En outre, la Cour a reconnu, dans son arrêt du 13 juillet 2015 (CDP c/État du Burkina), le droit pour l’État d’apporter des restrictions à l’accès au suffrage. Cette position est confirmée dans l’arrêt Karim Meissa Wade c/État du Sénégal N°ECW/CCJ/JUD/13/19 du 04 mars 2019, où le juge estime que «la restriction était légale et nécessaire». C’est dire que les modalités de participation à l’élection relèvent de la compétence des États lorsqu’il s’agit d’introduire des conditions de participation applicables à tous les citoyens. D’ailleurs, la Cour reconnaît elle-même, dans son arrêt, que la loi sur le parrainage n’était pas discriminatoire.

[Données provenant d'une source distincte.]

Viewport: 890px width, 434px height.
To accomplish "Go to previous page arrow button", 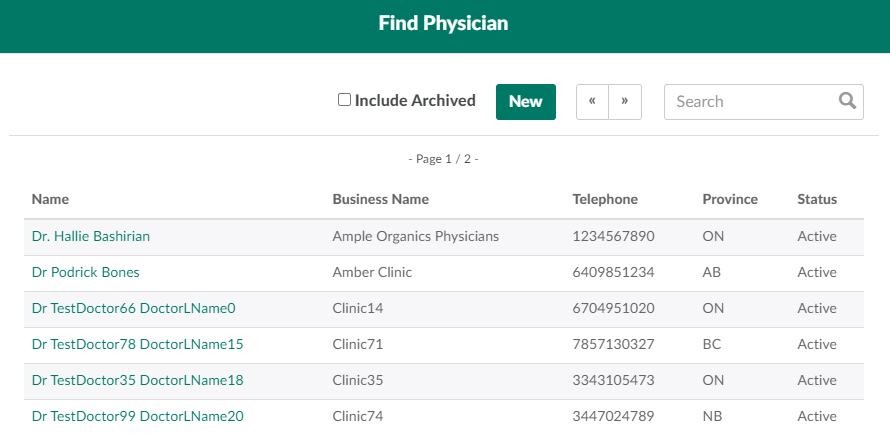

En vérité, la mesure ordonnée par la Cour relève d’un contrôle d’opportunité (jugement de valeur de la décision politique prise par un État dans sa Loi fondamentale). Si on n’arrête pas cette dérive de l’office du juge communautaire sur le champ de l’opportunité, il finira bien par émettre des jugements de valeur sur des options constitutionnelles fondamentales qui ressortissent du noyau dur de la souveraineté des États comme le mode d’élection du Président de la République, des députés et des élus, ou la distribution des pouvoirs entre les autorités de l’État.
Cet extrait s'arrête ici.